What is Methanol Intoxication?
Methanol intoxication is an uncommon but very serious poisoning that mainly results from accumulation of methanol and its metabolites such as formic acid and lactic acid in the body.
This toxic alcohol is used in many industries as a solvent, pesticide, and an alternative fuel source. Major dietary sources of methanol include fresh fruits and vegetables, fruit juice, fermented beverages, aspartame containing soft drinks, among others. Methanol can also be generated endogenously as a byproduct of intermediary metabolism.
Image Credit: mewaji / Shutterstock
Inside the body, methanol is oxidized to formaldehyde (a reaction catalyzed by alcohol dehydrogenase), then to formic acid (a reaction catalyzed by formaldehyde dehydrogenase), and finally to carbon dioxide (a reaction catalyzed by formyl-tetrahydrofolic acid dehydrogenase).
A small portion of ingested methanol is excreted unmetabolised through urine or exhaled air; however, the majority of it is released from the body as carbon dioxide.
Accumulation of formic acid inside the body, the major cause of methanol intoxication, occurs when its production exceeds its rate of clearance. Excretion of formic acid needs a cofactor called folate, and folate deficiency is known to increase the susceptibility of methanol poisoning.
Methanol enters the body by inhalation, ingestion, skin contact, or eye contact. Ingestion primarily occurs through the consumption of methanol-contaminated drinks or food products. Inhalation of methanol vapor or skin contact with methanol may also occur while working in industrial setups. Irrespective of the source, exposure to a high concentration of methanol can lead to serious health complications, such as breathing difficulty or respiratory failure, blurred vision, complete or partial blindness, severe abdominal pain, vomiting, diarrhea, severe head ache, confusion, seizers, dizziness, coma, or even death.
How to Cope with Methanol Intoxication
To date, most of the strategies developed for treating methanol intoxication are based on published clinical reports. A methanol level of ≽ 20 mg/dl is considered as a recommended threshold for treating methanol poisoning. Diagnostic approaches that are most efficient in detecting methanol poisoning include:
History and physical examination
Taking a history of the type and duration of exposure and physical examinations of initial signs and symptoms.
Serum osmolal gap
Higher osmolality indicates alcohol accumulation in blood.
Serum anion gap
Serum anion gaps indicate formic acid or lactic acid accumulation in blood.
Gas or liquid chromatography
Measuring the concentration of methanol in blood.
Liquid-based saliva test
This test detects methanol concentration in saliva.
The primary aim of any methanol intoxication treatment is to prevent methanol metabolism and/or remove methanol and its toxic metabolites from the body.

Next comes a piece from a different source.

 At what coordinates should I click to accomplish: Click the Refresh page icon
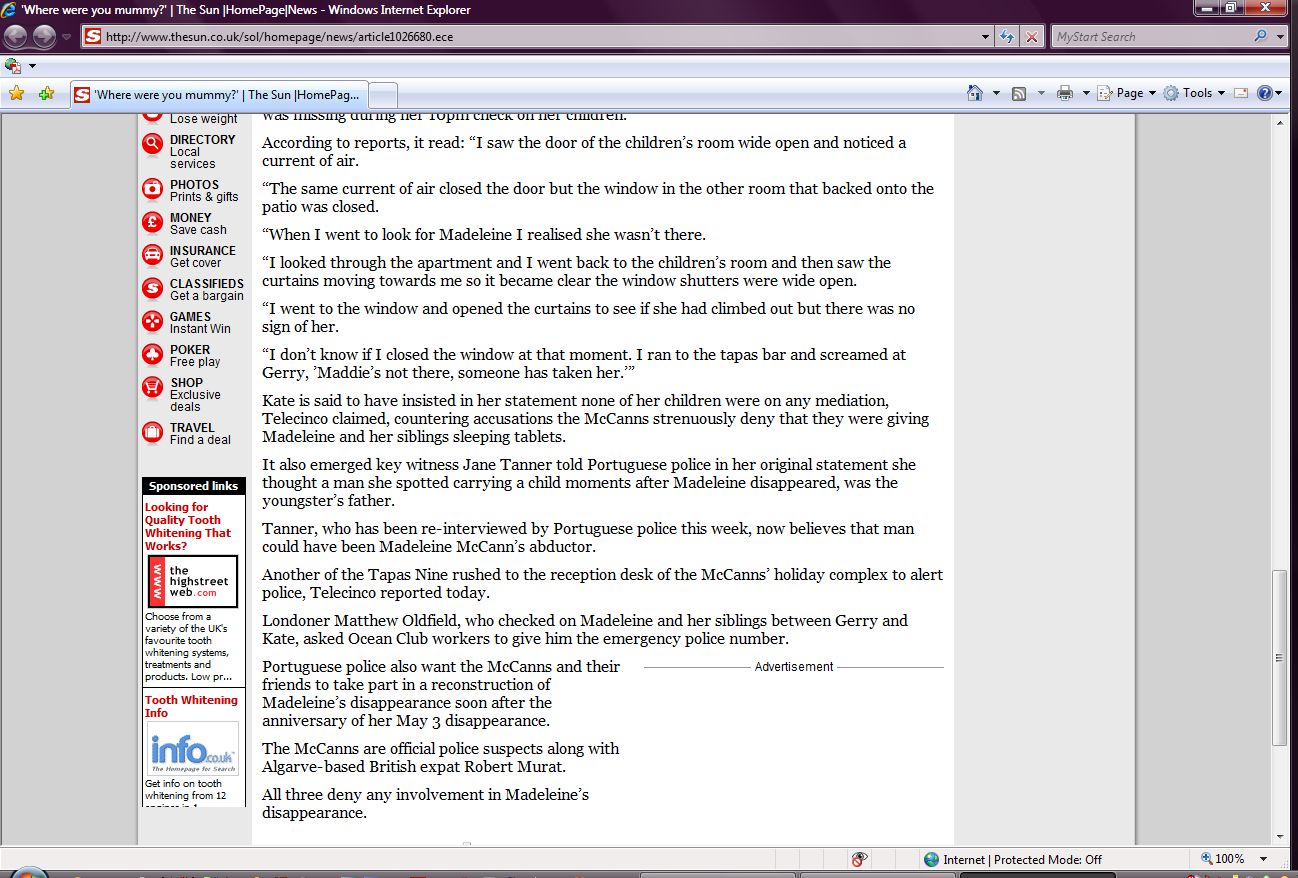tap(1008, 37)
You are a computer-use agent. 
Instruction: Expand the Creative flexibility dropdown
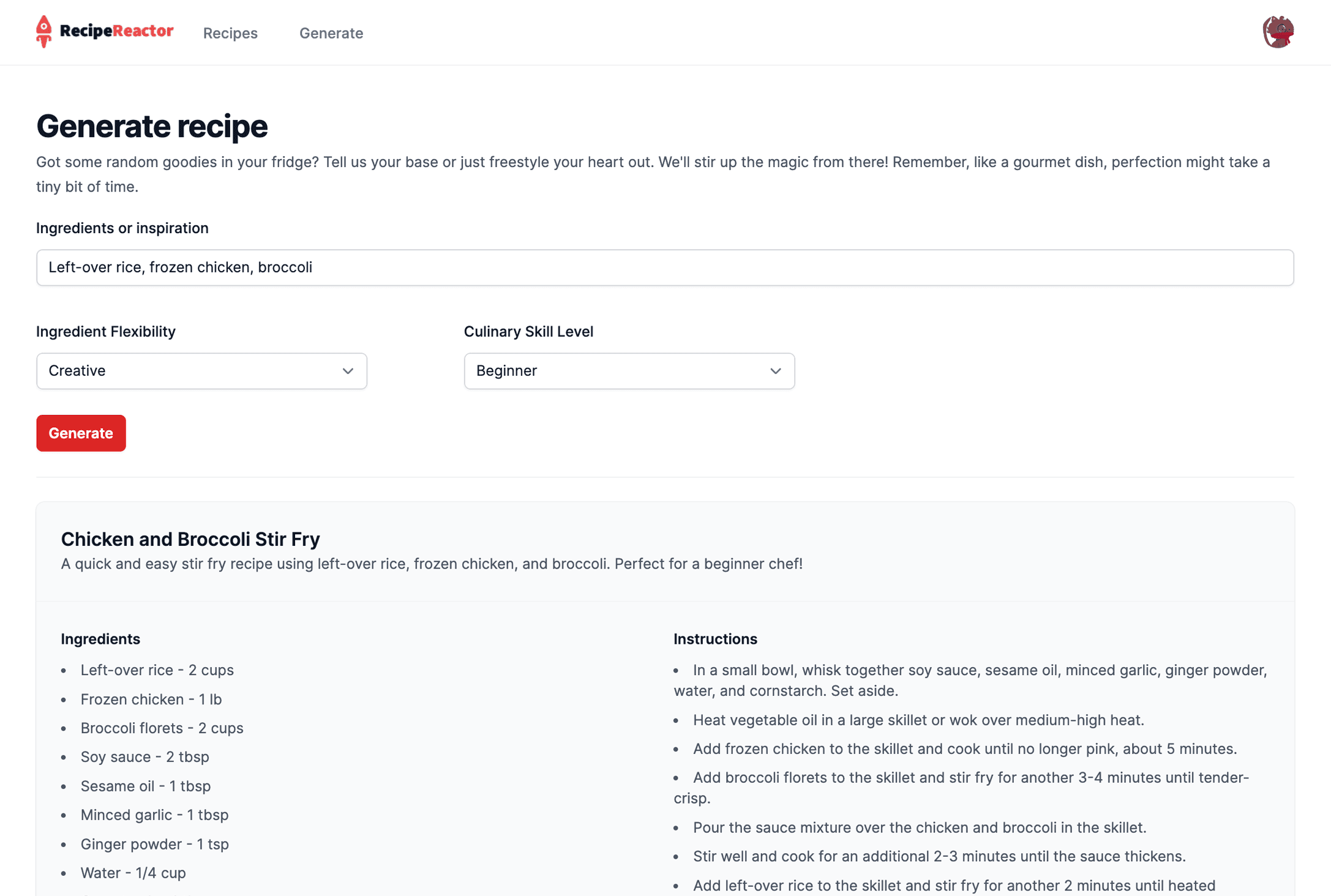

Treatment regimens that are mainly employed to achieve this goal include:
Inhibition of methanol metabolism
This is achieved by oral or intravenous administration of an alcohol dehydrogenase inhibitor. This treatment does not require hospitalization and has minimal side effects. Since ethanol competes with methanol for the binding to alcohol dehydrogenase with much higher affinity, it can also be used to prevent methanol metabolism. However, infusion of ethanol should be continuous and must be performed in an intensive care unit.
Hemodialysis is very effective for removing methanol and its toxic metabolites from the body. This technique is particularly effective for patients who are exposed to methanol for a long duration. To increase the rate of conversion of formic acid to less toxic metabolites, intravenous administration of folinic acid is also helpful.
First-Aid for Different Types of Exposure
Measures that must be taken immediately after methanol exposure include:
Washing the eyes with lukewarm water for at least 15 minutes and immediately seeking medical attention.
Remove clothing and wash the affected skin area thoroughly using soap and water; cover all open wounds; cover the patient to prevent shock and loss of body heat; immediately seeking medical attention.
Checking the respiration, heartrate, and blood pressure to ensure proper pulmonary and cardiovascular functioning; do not force the patient to vomit; seeking medical attention immediately.
Checking respiratory and cardiac functions; administering oxygen in case of shortness of breath or breathing difficulties; if breathing stops, giving artificial respiration; immediately seeking medical attention.